Sea lo que fuere de la cuestión de la inmortalidad, en todo caso el humano necesita brújula para orientarse, y a menudo báculo al que aferrarse para transitar sin demasiado tropiezo. Las dos cuestiones de las que me ocupo aquí –la fe y la muerte– son difíciles, y no solo porque de hecho sean cada vez más tabúes y vayan desapareciendo de la conversación ordinaria, al menos en el contexto cultural del primer mundo, sino ante todo por su profundidad y alcance.

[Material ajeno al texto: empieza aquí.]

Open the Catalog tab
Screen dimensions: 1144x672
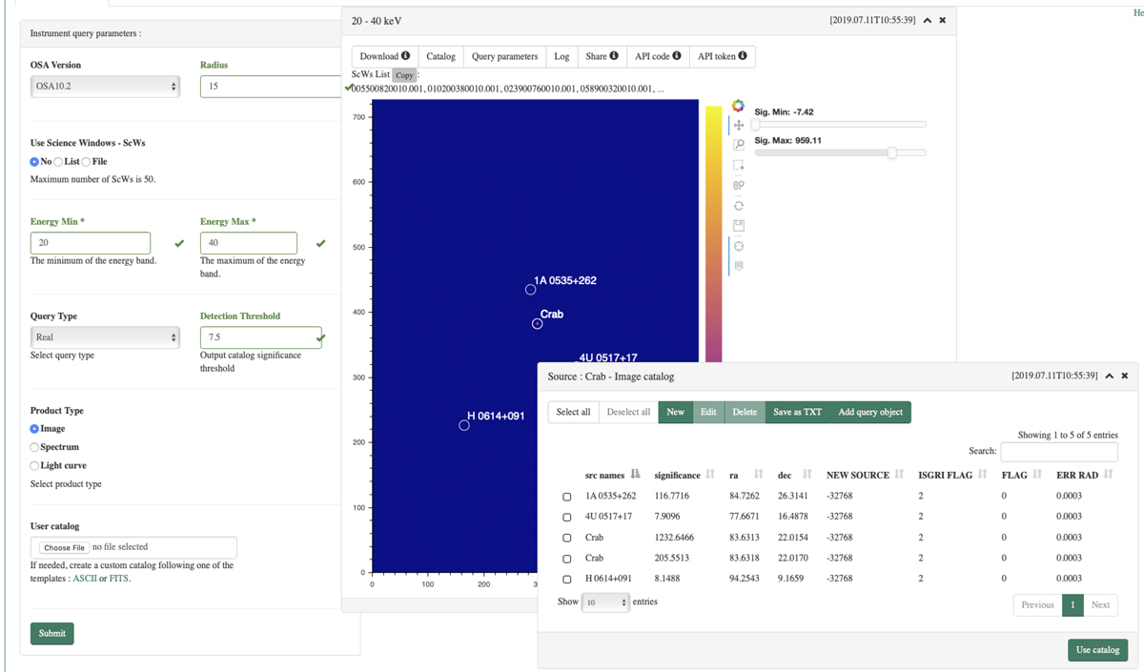pyautogui.click(x=440, y=56)
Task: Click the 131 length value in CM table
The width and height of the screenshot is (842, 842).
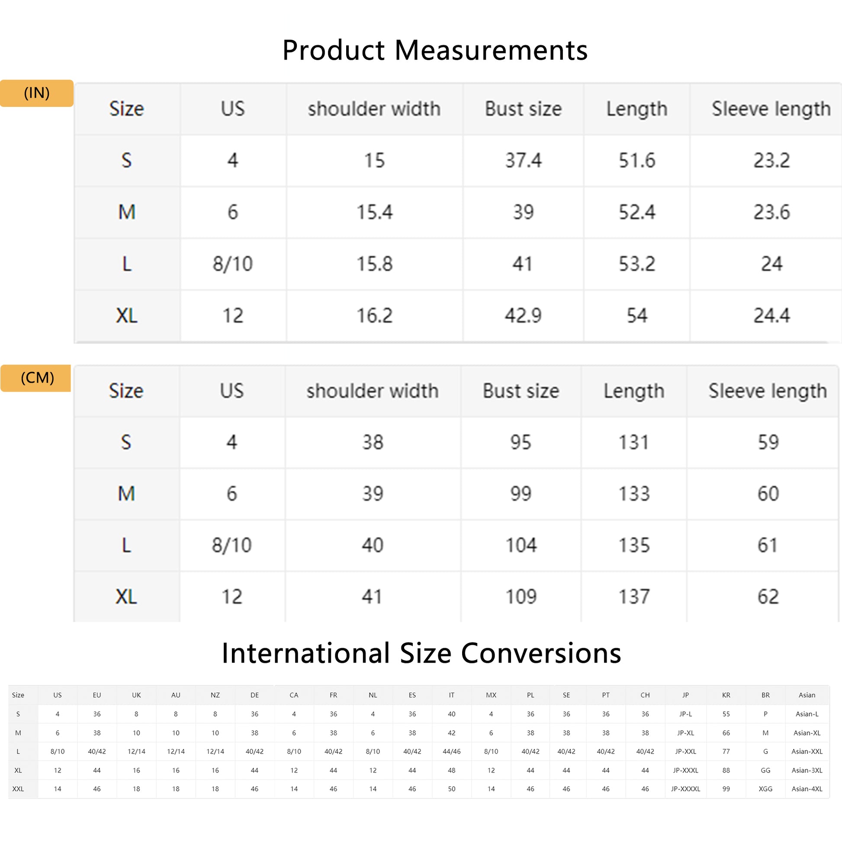Action: pos(634,442)
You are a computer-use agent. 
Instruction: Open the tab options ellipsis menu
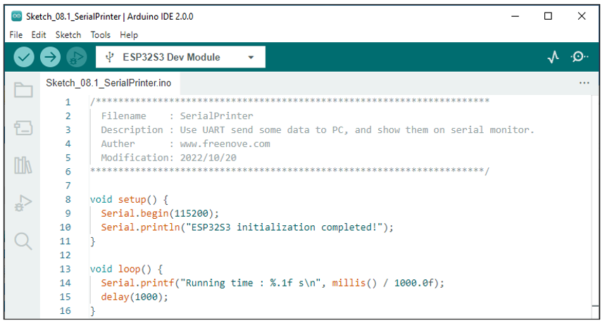click(584, 83)
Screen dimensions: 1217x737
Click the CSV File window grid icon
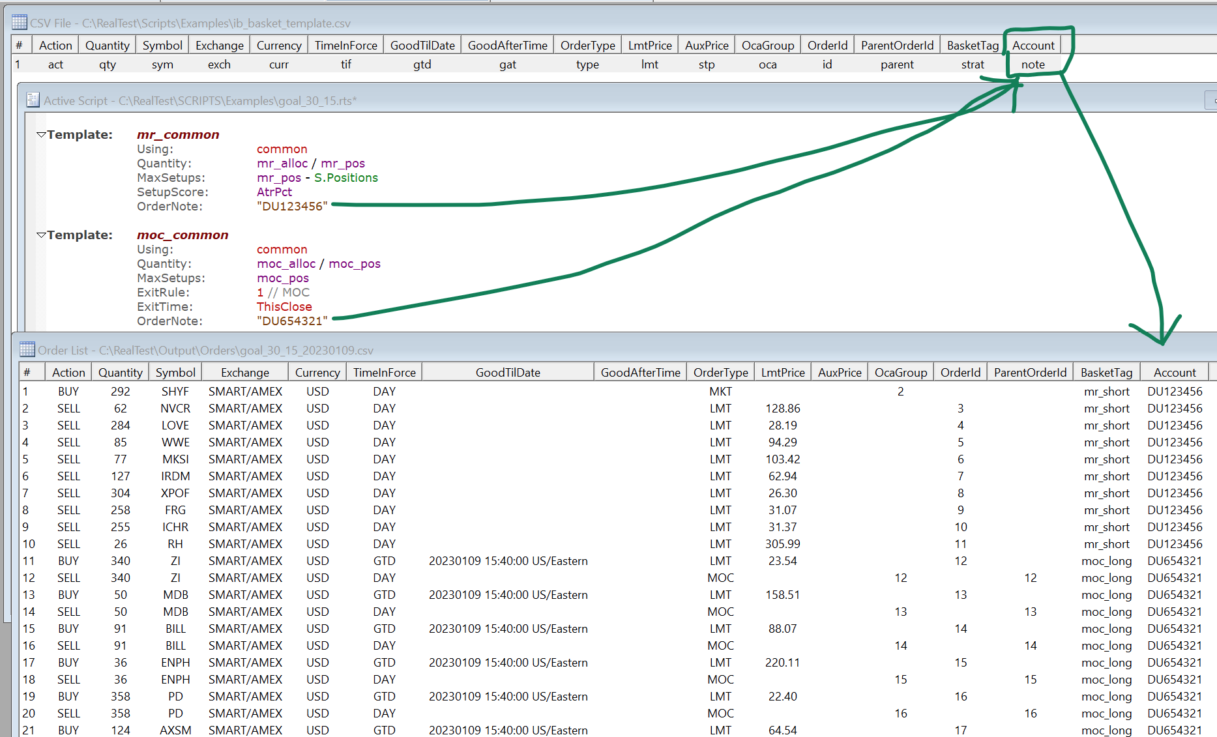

Pero por complejo que pueda parecer abordarlas hoy en ese contexto, se hace necesario hacerlo para vivir de manera inteligente y lúcida, cosa que no deja de ser saludable para un ser racional por infrecuente, o por impertinente que se antoje a muchos en medio de tantas correcciones políticas, éticas, académicas, etc.
Es justamente este el ángulo que aquí adopto: la racionalidad. Me ocuparé de la estructura intelectual del acto de fe, y de la muerte como algo que nos estimula a pensar en serio.
Trataré de hacerlo sin circunloquios, yendo al meollo desde el comienzo. Supongo que el lector me excusará que vaya in medias res dispensándole de una genealogía completa de la cuestión, digamos, ab ovo. Por un lado, no pretendo ser exhaustivo y, por otro, detesto los subterfugios. Solo aspiro a hendir levemente la pica en el tabú para que empiece a cuartearse.